The Federal Reserve, instead of setting monetary policy based on an independent assessment of what will ensure economic stability, would be subject to what Trump thinks is best – which could mean, for example, lowering interest rates in an election year for political benefit, without regard for potential long-term consequences. The Federal Communications Commission could be ordered to pull licences from media organisations Trump believes are unfair to him (he is already suing ABC and CBS news networks for their so-called pro-Kamala Harris coverage). The proposal for the Department of Education involves dismantling it entirely.

The US government is a huge bureaucracy, staffed by almost 3 million civilians. This workforce keeps the country running, from implementing specific policies to maintaining long-standing ones. Project 2025 proposes not just downsizing federal bureaucracies but firing career government employees and staffing whatever agencies are left with Trump loyalists. In Trump’s first term, he was hemmed in from two directions: the more traditional Republicans who at least prevented him from carrying out his most extreme desires (for example, the then vice-president Mike Pence certifying the 2020 election), and non-partisan government employees who kept the country grinding forward. Eliminating huge chunks of the federal workforce could mean, for example, that the Environmental Protection Agency would essentially cease to be able to carry out its mandates. Trump could also simply fire government employees he finds insufficiently loyal.

Immigration policy, a top priority for Trump, also gets the extremist treatment in Project 2025. It proposes calling in the military and local law enforcement to end undocumented immigration, and suggests that those people should be rounded up anywhere and everywhere – even ripped from school playgrounds or church pews.

Project 2025 lays out a conservative cultural framework so extreme it’s shocking to read. It includes banning pornography and imprisoning those who sell it. It classifies any material that even acknowledges the existence of trans people as pornographic, and suggests classifying educators and librarians as sex offenders if they provide it. It proposes stripping out words from “every federal rule, agency regulation, contract, grant, regulation, and piece of legislation that exists”. These forbidden terms include “gender”, “gender equality” and “reproductive health”.

Give a gift subscription to the New Statesman this Christmas from just £49

Abortion, predictably, comes in for some of the harshest proposals from Project 2025. According to the document, the president can order the Food and Drug Administration to rescind its approval of the abortion pill and to criminalise the posting of those pills (the same could be done to contraceptives). US foreign aid dollars already don’t pay for abortions, but Project 2025 proposes cutting funds to any group that is out of step with its own cultural mission – including groups that promote LGBT rights and gender equality.

These puritanical impulses are where the heart of Project 2025 reveals itself. The point is not to make the federal government align with some imagined past. The point is to create the conditions within which some of America’s most controlling prudes, scolds and control freaks can impose their will.

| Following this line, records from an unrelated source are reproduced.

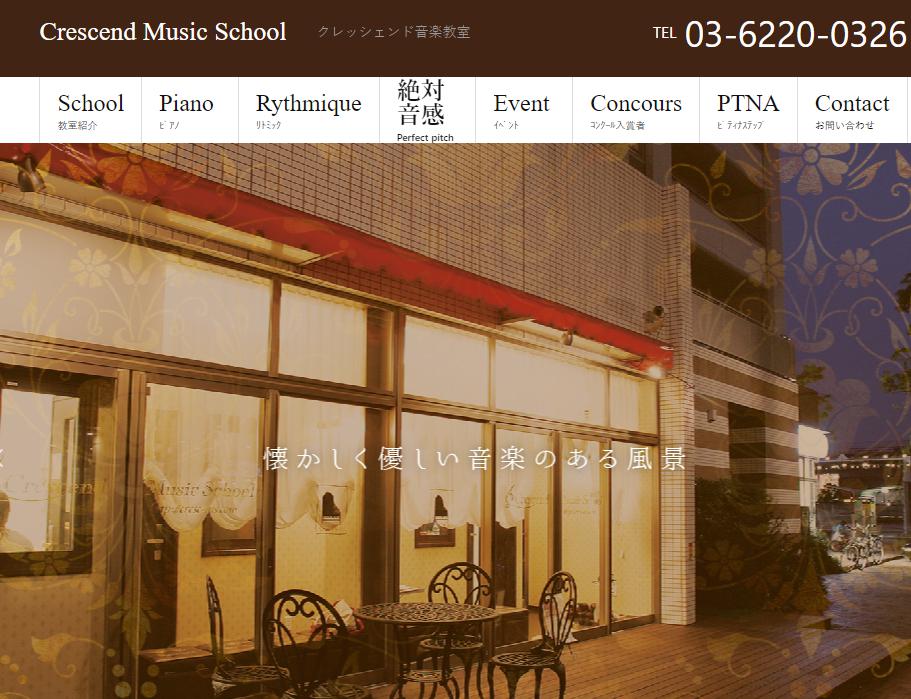Go to the Contact page
Viewport: 911px width, 699px height.
point(852,110)
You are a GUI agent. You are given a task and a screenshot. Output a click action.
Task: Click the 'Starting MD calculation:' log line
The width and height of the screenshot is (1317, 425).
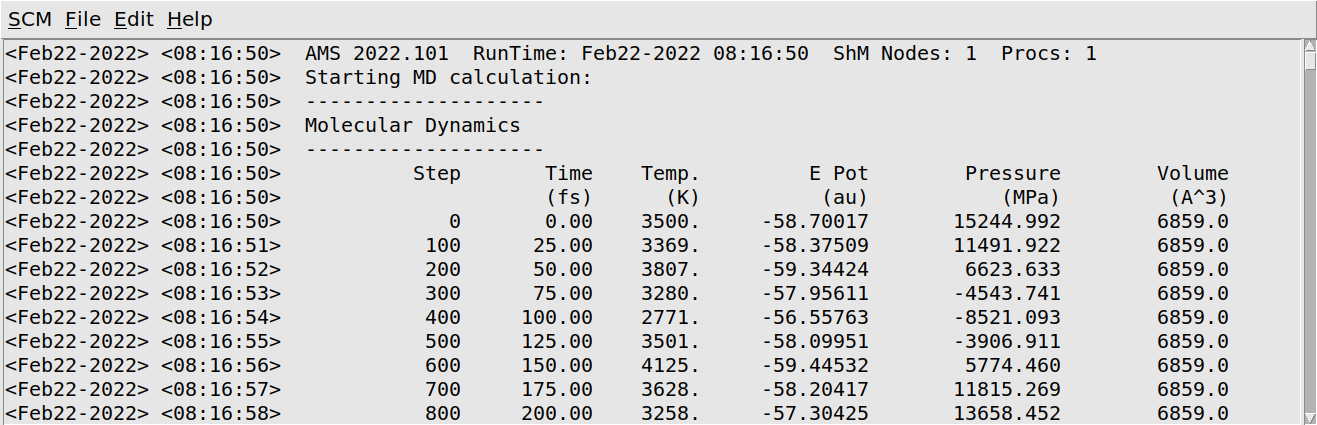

How much of this plan will become actual policy? Trump, who claims to know nothing about Project 2025, is notably uninterested in most aspects of policymaking and the actual machinery of government. There are a few issues he cares about (immigration, crime, the economy), areas where he is certain to make extreme demands. For much of the rest, his interest will likely be less acute.

But this doesn’t mean the issues that don’t capture Trump’s attention – abortion, education, healthcare – will go untouched. The observation that “personnel is policy” is a political cliché for a reason. And when it comes to personnel, Trump will almost certainly be fishing in the Heritage Foundation’s pool. Without the old safeguards of agency independence and hundreds of thousands of lifelong civilian employees, there will be little to stop Trump’s staff members from imposing their will on the issues they care about – even if he finds them boring. It seems doubtful that will extend to, say, banning pornography wholesale. But the people who would not just ban porn but deem books about gay penguins pornographic are not exactly reasonable moderates.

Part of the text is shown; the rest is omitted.